식이 복잡하므로 식을 전개한 뒤 우변을 둘로 나눠 정리하도록 한다.

이때 $\lambda$, $\mu$는 상수이므로 앞으로 자유롭게 이동할 수 있다.

$$\lambda \sum _j{\partial }_j{\delta }_{ij}\sum _k{\epsilon }_{kk}+\mu \sum _j{\partial }_j({\partial }_i{u}_j+{\partial }_j{u}_i)$$

 

식이 여전히 복잡하므로 조금 더 전개한 뒤 3개로 나눠 살펴보도록 한다.

$$\lambda \sum _j{\partial }_j{\delta }_{ij}\sum _k{\epsilon }_{kk}+\mu \sum _j{\partial }_j{\partial }_i{u}_j+\mu \sum _j{\partial }_j{\partial }_j{u}_i$$

 

이 정도 하면 어느 정도 식이 눈에 들어오게 된다.

First, let's apply kronecker delta in our equation.

$${\delta }_{ij}=\{\begin{array}{l}1(i=j)\\ 0(i\ne j)\end{array}$$

 

So we can simplify the equation like below.

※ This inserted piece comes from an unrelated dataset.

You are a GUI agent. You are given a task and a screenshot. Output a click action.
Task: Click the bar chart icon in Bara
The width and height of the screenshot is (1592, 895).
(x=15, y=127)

$$\lambda \sum _j{\partial }_j\sum _k{\epsilon }_{kk}+\mu \sum _j{\partial }_j{\partial }_i{u}_j+\mu \sum _j{\partial }_j{\partial }_j{u}_i$$

 

At this point, let's bring the concepts gradient and divergence.

 

#1 Gradient

: Scalar function to Vector function

$$\mathrm{g}\mathrm{r}\mathrm{a}\mathrm{d}u=\mathrm{\nabla }f=\frac{\partial f}{\partial x}\mathbf{i}+\frac{\partial f}{\partial y}\mathbf{j}+\frac{\partial f}{\partial z}\mathbf{k}$$

$$\mathrm{\nabla }=\frac{\partial }{\partial x}\mathbf{i}+\frac{\partial }{\partial y}\mathbf{j}+\frac{\partial }{\partial z}\mathbf{k}$$

$$\mathrm{\nabla }=\sum _k{\partial }_k$$

$$=\sum _k{\partial }_{k}f$$

 

#2 Divergence

: Vector function to Scalar funtion

$$\mathrm{d}\mathrm{i}\mathrm{v}\mathbf{F}=\mathrm{\nabla }\cdot \mathbf{F}=(\frac{\partial }{\partial x},\frac{\partial }{\partial y},\frac{\partial }{\partial z})\cdot (F_x,F_y,F_z)=\frac{\partial F_x}{\partial x}+\frac{\partial F_y}{\partial y}+\frac{\partial F_z}{\partial z}$$

$$=\frac{\partial u}{\partial x}+\frac{\partial v}{\partial y}+\frac{\partial w}{\partial z}=\sum _k{\partial }_k{u}_k$$

 

Before applying gradient and divergence with Einstein notation, bring the equation we used before.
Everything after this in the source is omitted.